La semana que el Real Valladolid está viviendo en Chile ha servido como fase de trabajo, adaptación y conocimiento. Ganar los dos duelos ante Colo-Colo han supuesto cierta alegría en el grupo y en el entorno. Hacerse con el Desafío Centenario-Copa Jetour supone un reto para la historia del Club, pero no amplía en exceso le mejoría y adaptación del equipo de Guillermo Almada en su objetivo del encuentro ante la AD Ceuta del 15 de agosto.
Lo vivido en tierras chilenas ha sumado más por lo trabajado fuera de los dos partidos disputados que por los 180 minutos de juego realizados. Las dos victorias ante el equipo local muestran más ideas generales del modelo de juego de Guillermo Almada que la confirmación de momentos y estados en la plantilla. El entorno blanquivioleta necesita victorias reales que llevarse a la boca, pero Chile no las genera. Pese a ello, la estancia en Santiago de Chile deja la sensación rotunda de que su entrenador conoce la entidad.

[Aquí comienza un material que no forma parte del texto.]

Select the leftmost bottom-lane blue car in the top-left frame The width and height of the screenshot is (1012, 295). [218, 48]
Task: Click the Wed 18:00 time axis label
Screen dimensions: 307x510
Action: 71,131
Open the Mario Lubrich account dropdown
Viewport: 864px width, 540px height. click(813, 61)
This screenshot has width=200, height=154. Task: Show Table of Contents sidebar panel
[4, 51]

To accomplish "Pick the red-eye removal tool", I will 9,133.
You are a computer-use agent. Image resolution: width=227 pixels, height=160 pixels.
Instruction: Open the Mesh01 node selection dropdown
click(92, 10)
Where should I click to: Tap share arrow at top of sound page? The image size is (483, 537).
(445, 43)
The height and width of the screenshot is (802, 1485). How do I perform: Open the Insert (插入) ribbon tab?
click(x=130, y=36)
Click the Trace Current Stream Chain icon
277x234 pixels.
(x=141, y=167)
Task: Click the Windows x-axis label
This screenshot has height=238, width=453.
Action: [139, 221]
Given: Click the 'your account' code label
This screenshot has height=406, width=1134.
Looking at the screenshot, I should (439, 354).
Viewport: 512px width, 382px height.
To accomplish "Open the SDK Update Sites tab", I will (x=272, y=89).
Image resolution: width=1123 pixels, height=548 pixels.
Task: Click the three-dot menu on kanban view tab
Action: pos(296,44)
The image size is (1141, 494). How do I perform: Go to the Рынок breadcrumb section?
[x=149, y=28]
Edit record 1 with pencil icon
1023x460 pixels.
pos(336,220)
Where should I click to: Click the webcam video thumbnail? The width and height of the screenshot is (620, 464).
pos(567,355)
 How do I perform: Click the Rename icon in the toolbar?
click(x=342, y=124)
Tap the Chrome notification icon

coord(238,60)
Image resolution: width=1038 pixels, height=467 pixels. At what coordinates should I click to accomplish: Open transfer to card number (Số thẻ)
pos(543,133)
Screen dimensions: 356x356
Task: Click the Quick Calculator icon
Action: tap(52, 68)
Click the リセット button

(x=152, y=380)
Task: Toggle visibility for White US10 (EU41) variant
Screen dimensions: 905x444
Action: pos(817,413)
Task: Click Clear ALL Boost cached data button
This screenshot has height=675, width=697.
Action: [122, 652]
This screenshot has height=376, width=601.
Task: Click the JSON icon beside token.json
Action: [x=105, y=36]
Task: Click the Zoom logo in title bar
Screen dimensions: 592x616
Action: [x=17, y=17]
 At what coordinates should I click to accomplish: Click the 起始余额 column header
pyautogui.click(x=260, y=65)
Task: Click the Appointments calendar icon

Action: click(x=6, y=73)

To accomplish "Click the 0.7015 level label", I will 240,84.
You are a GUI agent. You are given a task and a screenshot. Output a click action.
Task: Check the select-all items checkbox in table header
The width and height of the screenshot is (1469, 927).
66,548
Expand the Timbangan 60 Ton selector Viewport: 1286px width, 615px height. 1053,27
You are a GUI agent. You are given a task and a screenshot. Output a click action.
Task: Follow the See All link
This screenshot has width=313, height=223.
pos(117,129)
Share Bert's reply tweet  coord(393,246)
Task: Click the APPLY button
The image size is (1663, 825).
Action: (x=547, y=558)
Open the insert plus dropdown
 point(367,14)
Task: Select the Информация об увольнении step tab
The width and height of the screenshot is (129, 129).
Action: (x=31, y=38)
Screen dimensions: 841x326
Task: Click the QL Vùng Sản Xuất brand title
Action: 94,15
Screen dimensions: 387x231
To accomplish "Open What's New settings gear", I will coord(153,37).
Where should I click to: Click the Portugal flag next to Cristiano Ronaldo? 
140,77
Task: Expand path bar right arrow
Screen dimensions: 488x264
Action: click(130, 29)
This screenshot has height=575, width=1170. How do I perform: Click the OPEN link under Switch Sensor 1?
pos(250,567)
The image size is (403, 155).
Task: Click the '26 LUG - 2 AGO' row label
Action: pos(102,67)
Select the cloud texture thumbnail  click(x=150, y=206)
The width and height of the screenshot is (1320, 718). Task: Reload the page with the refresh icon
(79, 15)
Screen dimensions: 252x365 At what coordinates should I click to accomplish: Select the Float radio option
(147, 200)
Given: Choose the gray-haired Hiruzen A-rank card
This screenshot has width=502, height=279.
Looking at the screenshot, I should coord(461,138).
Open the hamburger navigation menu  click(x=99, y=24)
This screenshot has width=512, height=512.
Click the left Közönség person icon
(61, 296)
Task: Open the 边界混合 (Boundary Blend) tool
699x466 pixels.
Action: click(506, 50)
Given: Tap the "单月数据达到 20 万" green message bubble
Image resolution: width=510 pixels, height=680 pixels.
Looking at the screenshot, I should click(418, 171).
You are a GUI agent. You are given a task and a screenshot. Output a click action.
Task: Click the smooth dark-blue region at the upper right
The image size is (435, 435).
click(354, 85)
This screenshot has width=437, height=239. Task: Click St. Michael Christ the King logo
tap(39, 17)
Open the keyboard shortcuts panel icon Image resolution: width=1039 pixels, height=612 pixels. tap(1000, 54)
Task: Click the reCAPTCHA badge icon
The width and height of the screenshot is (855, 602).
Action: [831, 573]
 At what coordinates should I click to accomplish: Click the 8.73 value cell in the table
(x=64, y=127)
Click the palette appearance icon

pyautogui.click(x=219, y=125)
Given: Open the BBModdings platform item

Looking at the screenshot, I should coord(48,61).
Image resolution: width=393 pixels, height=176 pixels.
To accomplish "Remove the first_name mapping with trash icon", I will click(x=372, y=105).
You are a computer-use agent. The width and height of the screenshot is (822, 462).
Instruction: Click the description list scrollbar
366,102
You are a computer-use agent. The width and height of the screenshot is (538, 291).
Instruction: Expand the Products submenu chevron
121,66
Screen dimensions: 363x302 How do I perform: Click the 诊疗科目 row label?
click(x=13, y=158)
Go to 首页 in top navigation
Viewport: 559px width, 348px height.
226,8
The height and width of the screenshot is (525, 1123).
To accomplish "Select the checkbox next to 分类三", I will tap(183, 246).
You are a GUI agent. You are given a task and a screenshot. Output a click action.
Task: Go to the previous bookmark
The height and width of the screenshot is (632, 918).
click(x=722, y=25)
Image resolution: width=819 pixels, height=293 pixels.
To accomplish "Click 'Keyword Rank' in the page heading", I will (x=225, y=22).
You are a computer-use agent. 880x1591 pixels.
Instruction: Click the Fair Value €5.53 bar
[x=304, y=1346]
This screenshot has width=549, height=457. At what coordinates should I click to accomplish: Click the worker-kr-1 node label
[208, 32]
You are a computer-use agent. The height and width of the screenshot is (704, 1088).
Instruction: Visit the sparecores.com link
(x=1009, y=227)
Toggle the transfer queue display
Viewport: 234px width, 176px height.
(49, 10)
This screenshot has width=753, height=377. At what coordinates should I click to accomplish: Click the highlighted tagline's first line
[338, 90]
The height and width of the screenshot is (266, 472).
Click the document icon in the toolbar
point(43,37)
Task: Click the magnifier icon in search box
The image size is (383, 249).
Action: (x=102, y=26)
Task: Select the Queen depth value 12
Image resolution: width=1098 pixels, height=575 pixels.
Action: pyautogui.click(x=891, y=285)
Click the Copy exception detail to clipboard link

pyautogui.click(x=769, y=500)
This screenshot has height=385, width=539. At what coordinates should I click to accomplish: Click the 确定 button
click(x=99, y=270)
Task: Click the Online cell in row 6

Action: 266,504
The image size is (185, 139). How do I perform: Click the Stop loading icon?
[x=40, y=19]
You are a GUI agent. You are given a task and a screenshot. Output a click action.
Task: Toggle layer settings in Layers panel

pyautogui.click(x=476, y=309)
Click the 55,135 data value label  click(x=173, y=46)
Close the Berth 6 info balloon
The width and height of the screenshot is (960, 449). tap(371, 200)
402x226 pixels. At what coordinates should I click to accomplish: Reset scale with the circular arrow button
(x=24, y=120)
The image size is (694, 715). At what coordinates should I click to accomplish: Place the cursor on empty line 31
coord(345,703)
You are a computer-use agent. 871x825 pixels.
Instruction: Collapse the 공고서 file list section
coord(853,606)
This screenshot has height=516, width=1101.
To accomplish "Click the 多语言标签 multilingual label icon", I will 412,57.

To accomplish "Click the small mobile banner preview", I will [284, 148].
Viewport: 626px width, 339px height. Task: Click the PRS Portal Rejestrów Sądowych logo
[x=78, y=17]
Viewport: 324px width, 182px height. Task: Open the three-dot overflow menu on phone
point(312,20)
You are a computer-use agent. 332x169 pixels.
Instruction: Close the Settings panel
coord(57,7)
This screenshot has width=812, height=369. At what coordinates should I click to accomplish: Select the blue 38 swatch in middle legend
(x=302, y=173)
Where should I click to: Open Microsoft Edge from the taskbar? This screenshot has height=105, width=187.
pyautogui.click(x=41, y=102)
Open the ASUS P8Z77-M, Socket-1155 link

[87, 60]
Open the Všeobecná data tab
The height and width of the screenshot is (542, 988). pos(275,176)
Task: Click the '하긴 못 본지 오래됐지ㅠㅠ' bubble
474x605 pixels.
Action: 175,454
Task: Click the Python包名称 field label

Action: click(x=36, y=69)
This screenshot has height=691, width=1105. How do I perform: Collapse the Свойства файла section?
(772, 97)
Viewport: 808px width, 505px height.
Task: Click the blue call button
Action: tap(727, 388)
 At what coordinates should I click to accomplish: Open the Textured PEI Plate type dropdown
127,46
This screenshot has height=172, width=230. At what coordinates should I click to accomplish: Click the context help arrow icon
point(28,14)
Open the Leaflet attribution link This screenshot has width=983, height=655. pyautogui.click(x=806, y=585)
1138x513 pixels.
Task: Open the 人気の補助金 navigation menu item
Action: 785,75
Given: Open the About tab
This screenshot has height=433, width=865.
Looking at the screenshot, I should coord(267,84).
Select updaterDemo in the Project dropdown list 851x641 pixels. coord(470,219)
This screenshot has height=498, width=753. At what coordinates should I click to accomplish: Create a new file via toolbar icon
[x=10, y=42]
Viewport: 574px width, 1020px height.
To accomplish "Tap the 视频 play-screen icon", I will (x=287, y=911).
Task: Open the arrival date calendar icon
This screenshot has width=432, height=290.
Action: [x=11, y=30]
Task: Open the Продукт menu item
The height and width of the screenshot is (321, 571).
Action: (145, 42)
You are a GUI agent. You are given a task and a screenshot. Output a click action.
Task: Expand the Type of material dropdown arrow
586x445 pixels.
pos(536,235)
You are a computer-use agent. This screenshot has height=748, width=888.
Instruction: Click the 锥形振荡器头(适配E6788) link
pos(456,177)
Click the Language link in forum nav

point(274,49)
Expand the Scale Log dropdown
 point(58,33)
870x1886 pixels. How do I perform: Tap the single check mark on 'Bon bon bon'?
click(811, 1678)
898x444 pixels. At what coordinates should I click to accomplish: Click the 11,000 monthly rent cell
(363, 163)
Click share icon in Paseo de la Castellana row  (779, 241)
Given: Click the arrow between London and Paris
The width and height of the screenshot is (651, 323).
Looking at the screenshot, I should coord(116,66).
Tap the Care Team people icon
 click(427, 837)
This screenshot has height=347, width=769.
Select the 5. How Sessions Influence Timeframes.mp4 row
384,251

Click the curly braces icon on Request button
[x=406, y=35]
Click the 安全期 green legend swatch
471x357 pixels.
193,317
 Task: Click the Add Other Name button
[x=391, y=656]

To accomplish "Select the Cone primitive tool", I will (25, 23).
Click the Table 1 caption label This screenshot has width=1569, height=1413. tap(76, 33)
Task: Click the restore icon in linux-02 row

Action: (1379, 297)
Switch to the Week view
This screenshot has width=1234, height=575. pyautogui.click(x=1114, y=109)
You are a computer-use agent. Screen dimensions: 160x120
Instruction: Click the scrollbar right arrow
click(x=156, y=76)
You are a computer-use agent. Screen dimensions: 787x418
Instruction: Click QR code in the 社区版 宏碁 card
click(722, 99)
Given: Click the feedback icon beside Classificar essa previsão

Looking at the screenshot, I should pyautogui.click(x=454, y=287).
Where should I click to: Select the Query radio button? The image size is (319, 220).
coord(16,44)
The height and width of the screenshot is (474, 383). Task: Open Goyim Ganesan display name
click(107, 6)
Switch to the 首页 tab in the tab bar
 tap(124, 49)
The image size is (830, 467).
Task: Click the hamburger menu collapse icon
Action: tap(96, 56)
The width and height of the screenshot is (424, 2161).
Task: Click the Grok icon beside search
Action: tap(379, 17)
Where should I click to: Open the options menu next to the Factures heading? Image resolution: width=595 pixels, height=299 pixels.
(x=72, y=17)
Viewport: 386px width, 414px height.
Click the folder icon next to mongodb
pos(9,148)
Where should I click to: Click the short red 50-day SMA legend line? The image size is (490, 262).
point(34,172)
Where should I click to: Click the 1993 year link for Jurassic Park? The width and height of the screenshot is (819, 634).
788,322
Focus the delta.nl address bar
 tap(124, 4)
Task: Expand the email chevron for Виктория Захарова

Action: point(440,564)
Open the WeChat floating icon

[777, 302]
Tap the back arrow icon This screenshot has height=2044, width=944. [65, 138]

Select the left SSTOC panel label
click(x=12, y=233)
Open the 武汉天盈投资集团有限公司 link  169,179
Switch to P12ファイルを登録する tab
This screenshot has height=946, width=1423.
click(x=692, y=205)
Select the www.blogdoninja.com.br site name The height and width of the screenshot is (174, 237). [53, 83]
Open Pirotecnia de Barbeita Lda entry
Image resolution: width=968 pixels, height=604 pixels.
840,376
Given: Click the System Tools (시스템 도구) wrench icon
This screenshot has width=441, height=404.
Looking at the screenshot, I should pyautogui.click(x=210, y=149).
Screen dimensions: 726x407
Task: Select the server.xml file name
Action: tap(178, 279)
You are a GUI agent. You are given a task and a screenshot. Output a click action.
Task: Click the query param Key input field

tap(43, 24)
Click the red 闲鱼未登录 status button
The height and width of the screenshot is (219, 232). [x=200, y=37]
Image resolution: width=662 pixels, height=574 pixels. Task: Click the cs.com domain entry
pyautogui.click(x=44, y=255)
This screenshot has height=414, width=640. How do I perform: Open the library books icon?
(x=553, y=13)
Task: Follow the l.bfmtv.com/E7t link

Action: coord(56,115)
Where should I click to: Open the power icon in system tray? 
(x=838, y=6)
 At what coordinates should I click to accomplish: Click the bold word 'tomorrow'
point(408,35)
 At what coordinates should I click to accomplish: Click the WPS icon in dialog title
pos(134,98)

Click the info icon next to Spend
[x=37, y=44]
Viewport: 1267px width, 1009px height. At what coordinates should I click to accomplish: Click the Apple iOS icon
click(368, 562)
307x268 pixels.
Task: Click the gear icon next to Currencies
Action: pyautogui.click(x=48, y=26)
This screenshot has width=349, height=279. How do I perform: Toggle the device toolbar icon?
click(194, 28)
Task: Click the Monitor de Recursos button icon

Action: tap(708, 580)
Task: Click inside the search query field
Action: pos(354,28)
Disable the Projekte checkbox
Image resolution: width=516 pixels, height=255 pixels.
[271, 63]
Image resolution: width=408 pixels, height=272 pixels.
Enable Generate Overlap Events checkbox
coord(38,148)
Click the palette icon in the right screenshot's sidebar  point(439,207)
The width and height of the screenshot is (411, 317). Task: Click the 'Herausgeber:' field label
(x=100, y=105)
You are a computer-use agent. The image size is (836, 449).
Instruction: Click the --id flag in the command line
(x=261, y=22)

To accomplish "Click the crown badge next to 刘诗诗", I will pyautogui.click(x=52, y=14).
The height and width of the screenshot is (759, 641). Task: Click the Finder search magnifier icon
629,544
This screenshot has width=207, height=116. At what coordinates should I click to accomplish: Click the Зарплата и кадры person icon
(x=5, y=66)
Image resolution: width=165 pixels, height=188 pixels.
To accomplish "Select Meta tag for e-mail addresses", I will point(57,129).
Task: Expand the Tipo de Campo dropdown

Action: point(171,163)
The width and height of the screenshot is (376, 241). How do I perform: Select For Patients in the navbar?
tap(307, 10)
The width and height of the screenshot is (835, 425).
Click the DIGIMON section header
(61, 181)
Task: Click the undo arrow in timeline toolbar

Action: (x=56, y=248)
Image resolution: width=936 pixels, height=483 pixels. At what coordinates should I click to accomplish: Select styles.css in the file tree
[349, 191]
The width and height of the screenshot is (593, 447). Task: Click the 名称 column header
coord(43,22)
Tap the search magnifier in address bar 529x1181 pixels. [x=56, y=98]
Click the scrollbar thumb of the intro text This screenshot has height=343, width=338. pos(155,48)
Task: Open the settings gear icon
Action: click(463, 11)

Guillermo Almada ha gestionado dos movimientos principales en la estancia en Chile que confirman que sabe qué necesita la entidad. Por el pasado reciente y el futuro más cercano. Pese a que lo vivido hasta la fecha no hayan sido más que tres amistosos, el uruguayo comprende que el equipo y el entorno necesitan victorias. Por lo vivido la pasada campaña, el Real Valladolid demanda ganar. Como sea y donde sea. El mundo blanquivioleta quiere ver ganar a su equipo. En Chile lo ha conseguido.
Conocimiento del entorno
El momento del rival, los condicionantes locales para los dos partidos y los jugadores utilizados en ambos partidos son rasgos claros del jugo futbolístico que se puede obtener de los duelos. Pese a que ese rendimiento sea reducido, Almada sabe que muchos de sus jugadores necesitan ganar.
«El Real Valladolid de Almada necesita ganar y, para ello, el uruguayo ha definido los roles de forma muy directa»
Juanmi Latasa o Marcos Andre, por ejemplo, demandan momentos como los de los goles anotados. Esa necesidad por sentirse fuerte, de jugadores y del equipo, hace que el técnico uruguayo se centre en el primer duelo de la temporada 2025/2026.
Por ello y para ello, los roles están muy definidos actualmente. Ya sea por carencias en la plantilla y por diferencias entre los jugadores presentes, los dos duelos ante Colo-Colo han dejado claro que, actualmente, el Real Valladolid tiene muy definidos titulares y suplentes. La mirada del uruguayo está fijada al 100% en cómo debe llegar el equipo al primer encuentro liguero de la temporada.
«Almada quería vivir y sentir la competición en Chile y no conocer a todos sus jugadores dentro de la competición»
Bajo este prisma, Marcos André y Latasa juegan un volumen alto de minutos juntos, Guilherme Fernandes no se despega de la titularidad, Stanko Jurik se ha afincado en el centro del campo o Amath Ndiaye y Stipe Biuk son fijos para el entrenador. La plantilla pucelana tiene una buena base, pero le faltan muchos detalles. Es por ello que Almada se agarra a los que ve con capacidad de ser titulares en la primera jornada. Él no viajó a Chile para conocer a los jugadores en competición. Él quería vivir la competición que permitía los dos encuentros ante Colo-Colo y lo ha conseguido.